Whilst most businesses small and large rely on their IT to perform almost all day to day business operations the reliance that those businesses have on their IT systems working not always acknowledged.

As a consequence backup strategies are often put together with little thought or planning and regular backup testing is rarely undertaken.

How to implement a successful backup strategy

The first steps towards implementing a successful backup strategy are to audit and take note of each critical application or dataset that needs to be backed up, how it should be backed up and how frequently it needs to be backed up.

The most obvious types of data that will need backing up are user data such as shared network drives and documents folders, email applications and data stores as well as accounting software.

There could well be many other applications in addition to these and they will vary within each company so this initial audit needs to be performed on an individual basis.

The second stage is to look at the best solution for backing up each dataset or application, how often it needs to be backed up, how many revisions need to be kept on file and where they will be stored. This stage is critical because it also encompasses the archiving plan and determines how far back you will be able to go when making restores in disaster recovery scenarios.

This stage also covers the methodology used in keeping these archives in order and making regular backups that are also held securely off site. Some examples of backup methods used are tape backups with rotating sets taken off site and also automated off site backups using software and a secure remote storage location.

Companies such as jdm computing in Manchester can offer these backup services from planning to implementation and will advise on the correct backup plan depending on your requirements as a business.

Once you have the backup system in place everything should be fully automated – this is very important because whenever there is user intervention and manual action required there will be space for error so its best to avoid this type of scenario wherever possible.

Many companies will leave the backup solution when they reach this stage, thinking that everything is working and nothing else needs to be done.

Unfortunately this is not the case and probably the most critical stage in the backup process comes after everything is set up.

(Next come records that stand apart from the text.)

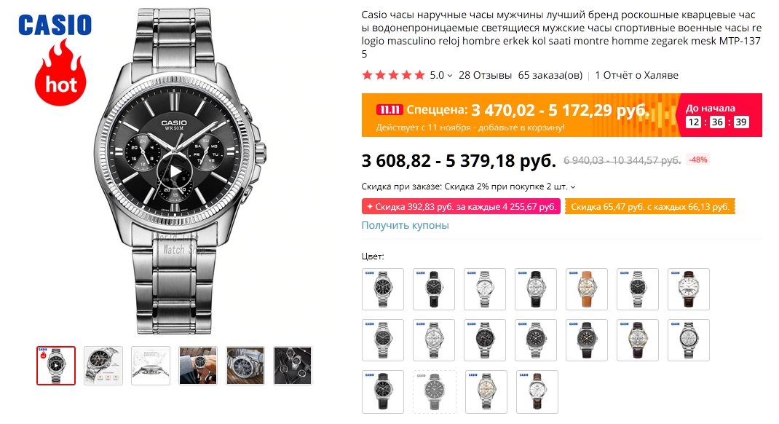The height and width of the screenshot is (424, 779).
Task: Expand the 2% bulk discount dropdown
Action: pos(573,187)
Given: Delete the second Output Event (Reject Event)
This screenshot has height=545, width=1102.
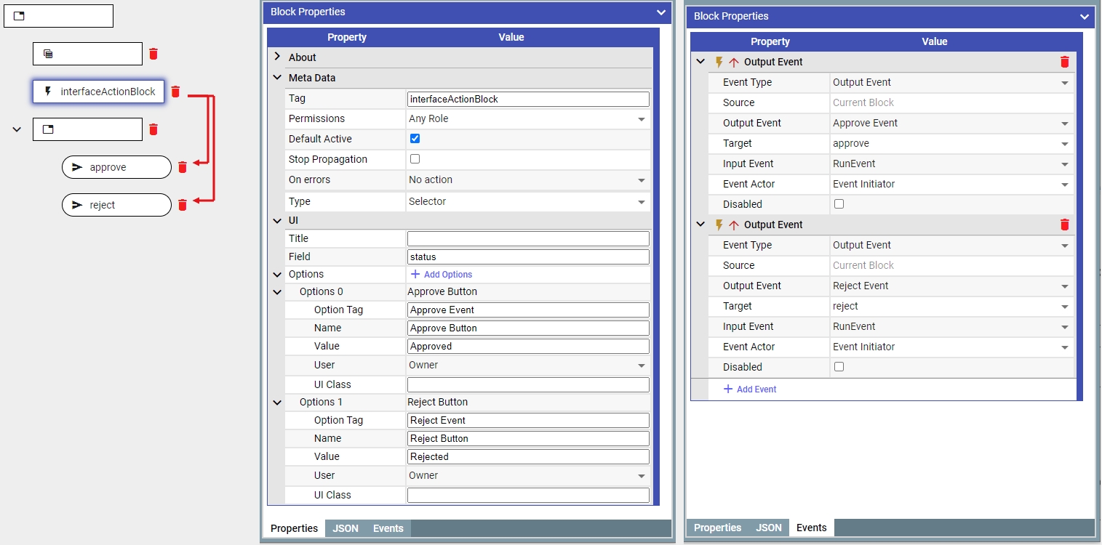Looking at the screenshot, I should (x=1065, y=225).
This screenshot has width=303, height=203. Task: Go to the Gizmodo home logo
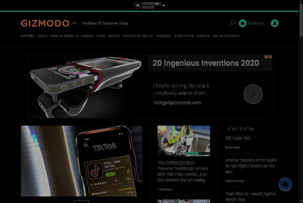coord(45,23)
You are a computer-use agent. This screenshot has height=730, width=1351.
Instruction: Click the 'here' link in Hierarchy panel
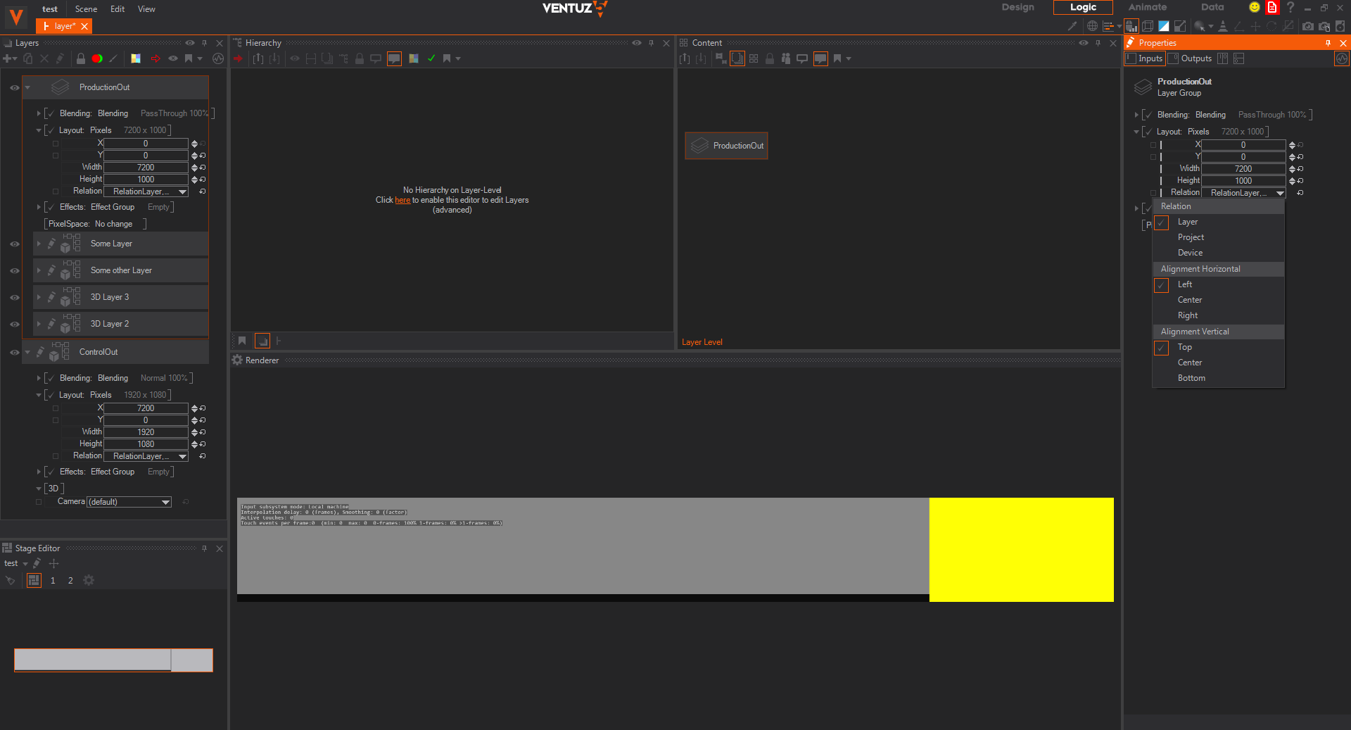402,201
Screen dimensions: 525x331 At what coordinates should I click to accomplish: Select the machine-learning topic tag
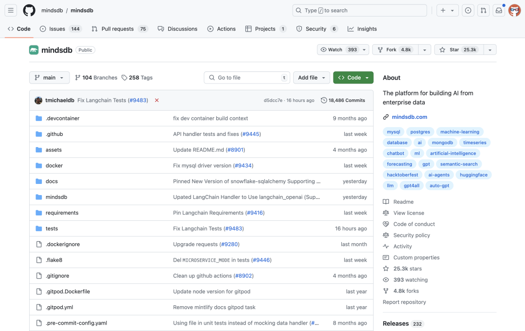459,132
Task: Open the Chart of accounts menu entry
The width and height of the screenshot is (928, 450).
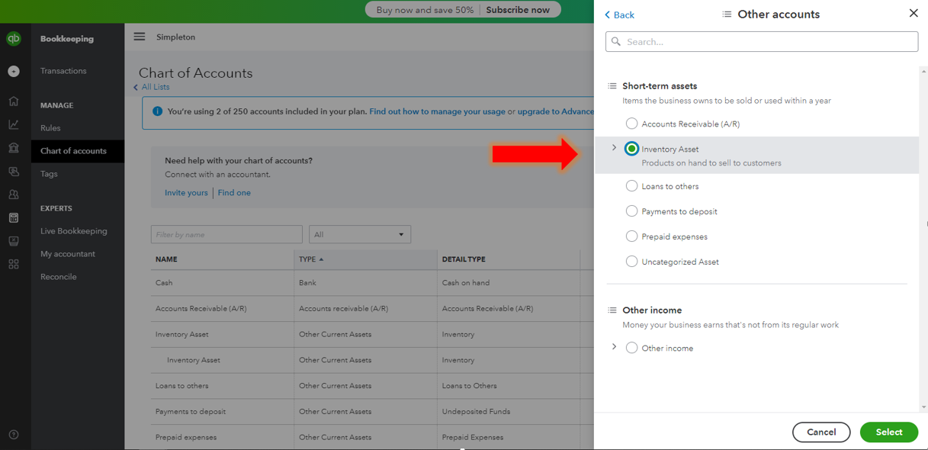Action: 72,150
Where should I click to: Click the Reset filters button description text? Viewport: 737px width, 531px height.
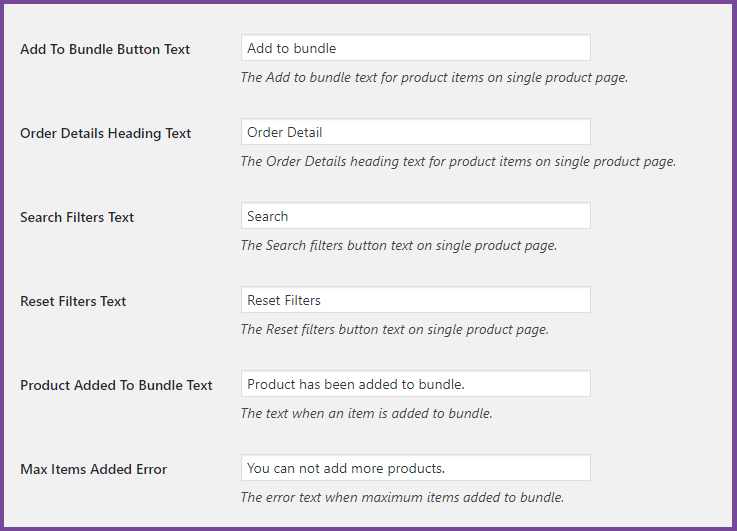(394, 329)
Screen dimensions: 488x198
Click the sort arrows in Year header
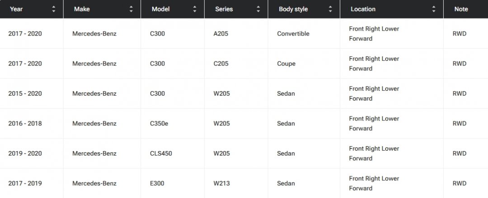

The final stage is backup strategy testing. Not only should the backup plan itself be regularly audited, assessed and modified as necessary but the backups themselves should be tested.

These tests can be carried out periodically and typically involve the selection of a random file or folder to be restored. The data can be restored to an alternative location so as not to overwrite the original data and then the integrity of the restored data can be confirmed.

This stage is extremely important as without it there is no guarantee that the restore would be successful in the event of a real disaster recovery scenario.